Metabolic surgery versus traditional bariatric surgery

  • Metabolic surgery should not follow the guidelines of traditional bariatric surgery, which is intended for weight loss. New guidelines consistent with international diabetes standards of care must be developed for metabolic surgery.
  • Bariatric surgery candidates are generally selected solely based on BMI; complementary criteria must be developed to better select patients for metabolic surgery.
  • Metabolic operations include Roux-en-Y gastric bypass (RYGB), vertical sleeve gastrectomy (VSG), laparoscopic adjustable gastric band (LAGB), classic type biliopancreatic diversion (BPD), and duodenal switch BPD (BPD-DS). Any other operations are considered experimental.
  • Metabolic surgery should be performed in high-volume centers by multidisciplinary teams with expertise in the management of diabetes and GI surgery.
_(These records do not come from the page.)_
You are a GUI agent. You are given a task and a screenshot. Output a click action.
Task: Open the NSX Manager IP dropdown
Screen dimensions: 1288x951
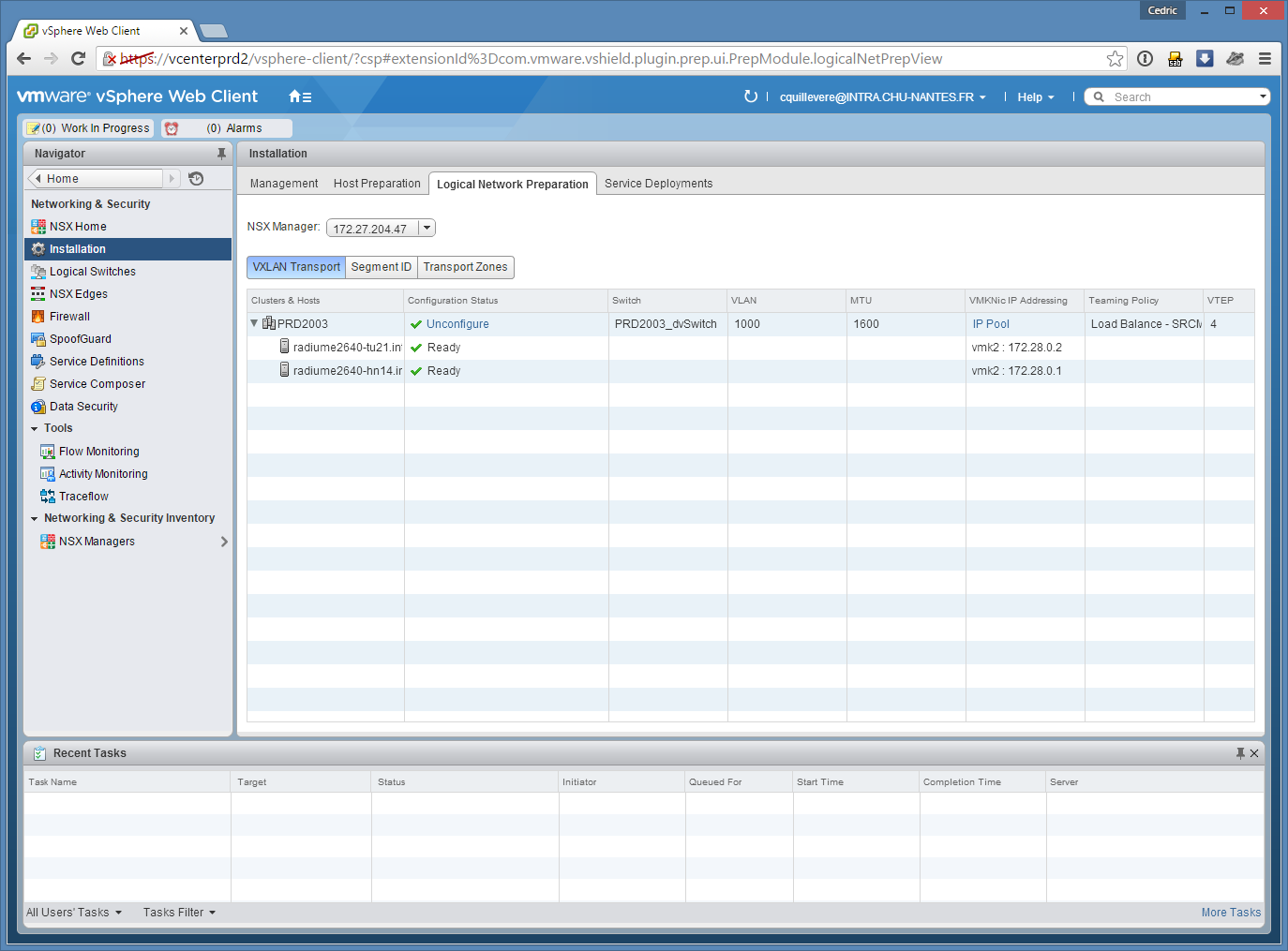pos(427,228)
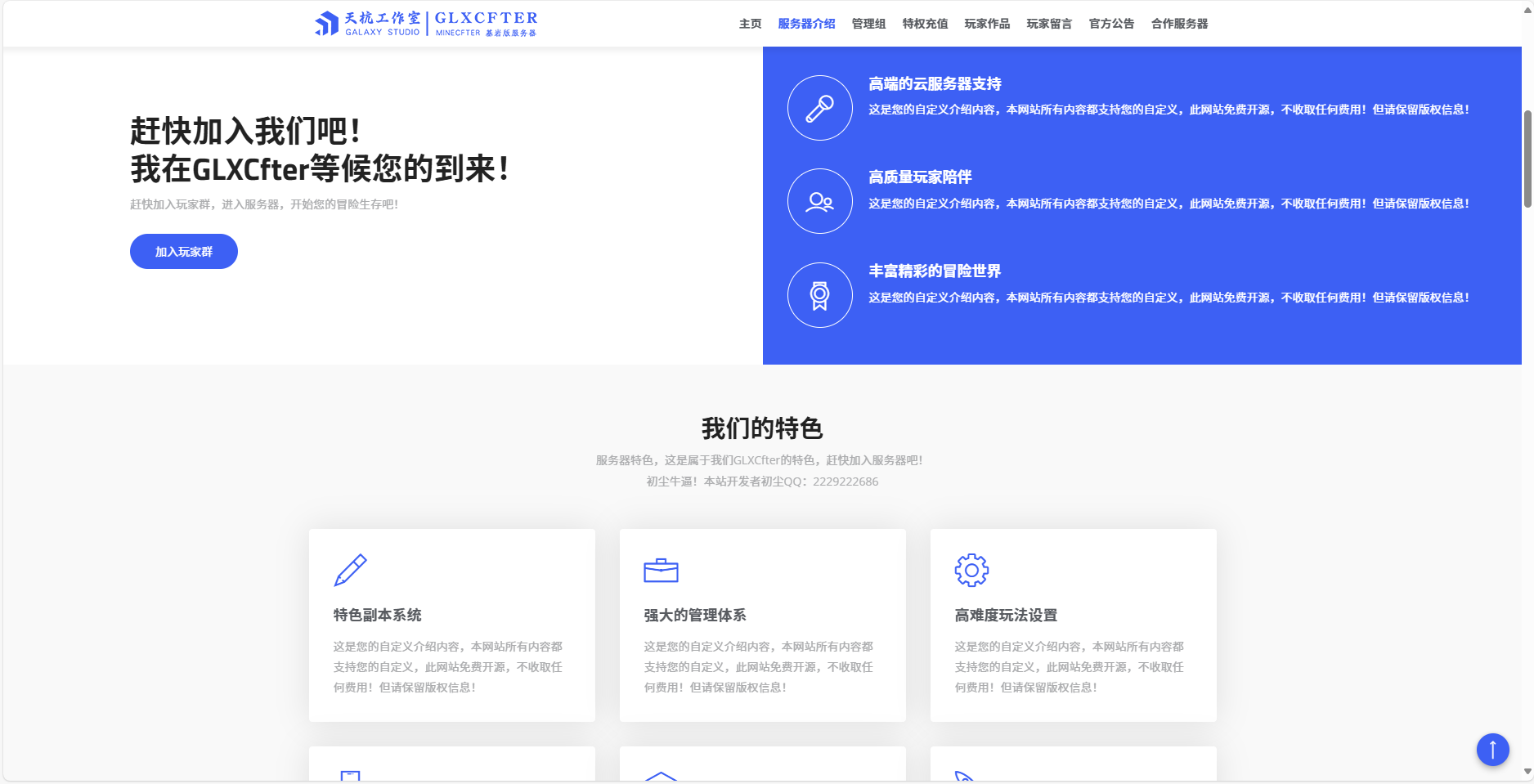Click the 强大的管理体系 card title
The width and height of the screenshot is (1534, 784).
coord(695,616)
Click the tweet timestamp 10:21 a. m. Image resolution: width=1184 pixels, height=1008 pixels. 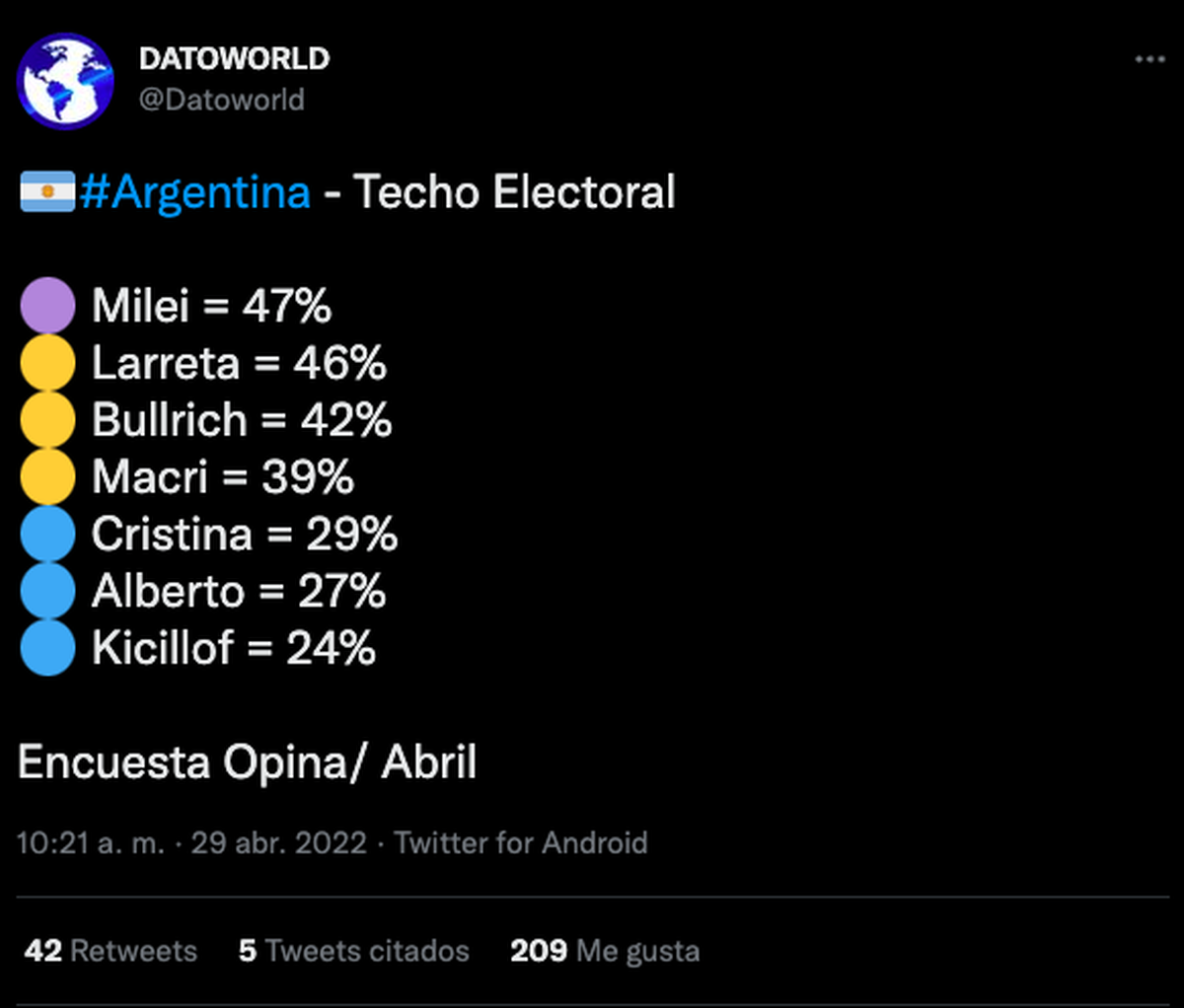click(x=94, y=843)
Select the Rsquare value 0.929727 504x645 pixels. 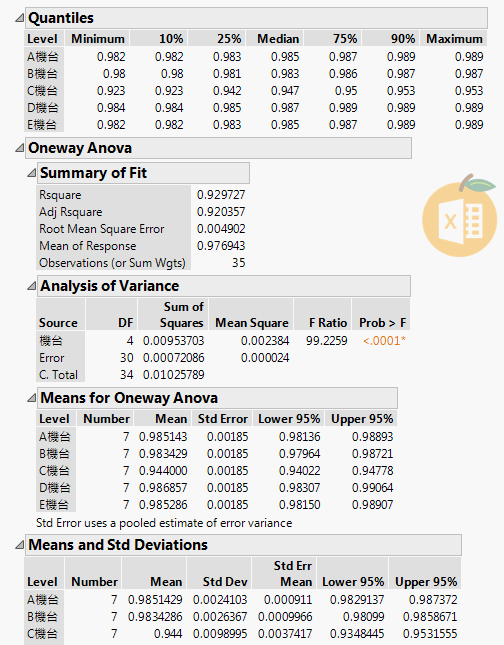(221, 195)
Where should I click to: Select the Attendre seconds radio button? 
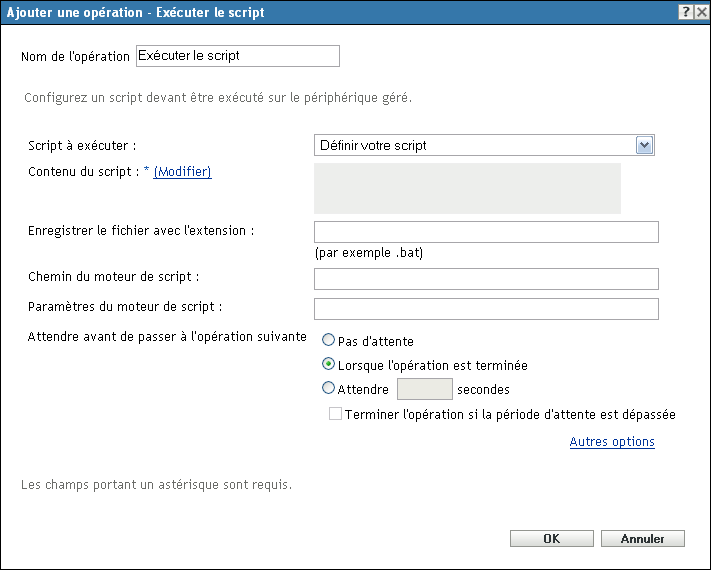coord(328,388)
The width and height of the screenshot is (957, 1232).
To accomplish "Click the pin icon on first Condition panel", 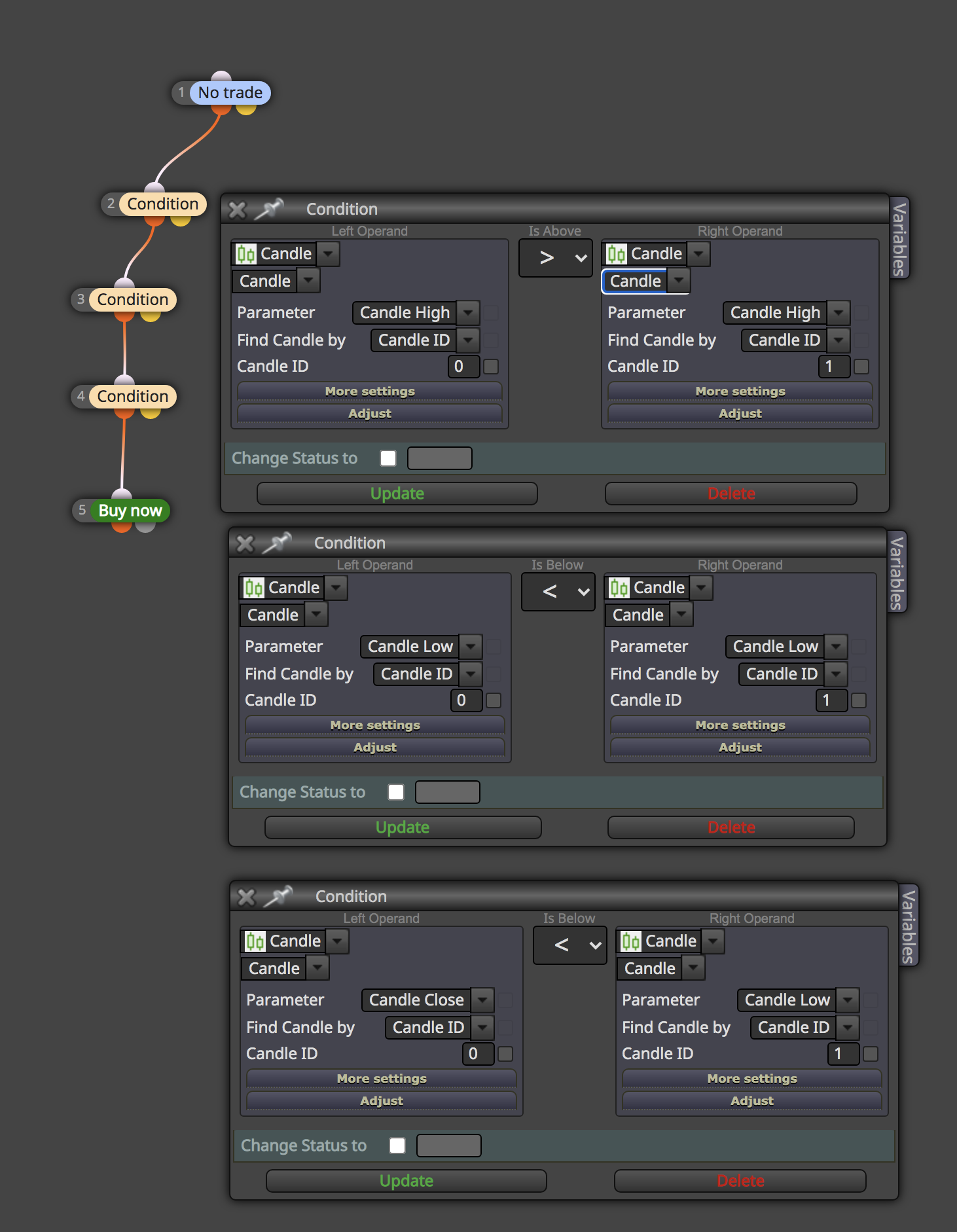I will point(269,209).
Defining goals and success of metabolic surgery

  • GI surgery should be considered in addition to lifestyle modifications and current medical therapies to reduce complications associated with type 2 diabetes.
  • Whereas the goal of bariatric surgery is weight loss, the goal of metabolic surgery for patients with type 2 diabetes and obesity is reducing the complications of diabetes, as well as improving hyperglycemia and other metabolic abnormalities.

Patient selection

  • A multidisciplinary team including surgeon(s), internist(s)/endocrinologist(s), and dietitian(s) with expertise in diabetes management should assess patients’ eligibility for metabolic surgery.
  • Contraindications for metabolic surgery include: diagnosis of type 1 diabetes (unless surgery is indicated for other reasons such as obesity); current drug or alcohol abuse; uncontrolled psychiatric illness; lack of comprehension of the risks/benefits, expected outcomes, or alternatives; and lack of commitment to nutritional supplementation and long-term follow-up.
  • Metabolic surgery is recommended as an option for treating type 2 diabetes in patients who:
    • Have class III obesity (BMI ≥40 kg/m2), regardless of glycemic control or glucose-lowering regimens
    • Have class II obesity (BMI 35.0 to 39.9 kg/m2) with inadequately controlled hyperglycemia despite lifestyle and medical interventions.
  • Metabolic surgery should be considered as an option for treating type 2 diabetes in patients with class I obesity (BMI 30.0 to 34.9 kg/m2) with inadequately controlled hyperglycemia despite optimal medical intervention by either oral or injectable medications, including insulin.
  • BMI thresholds should be reconsidered depending on the patient’s ancestry.
  • Due to a lack of evidence, metabolic surgery is not recommended to treat type 2 diabetes in adolescent patients.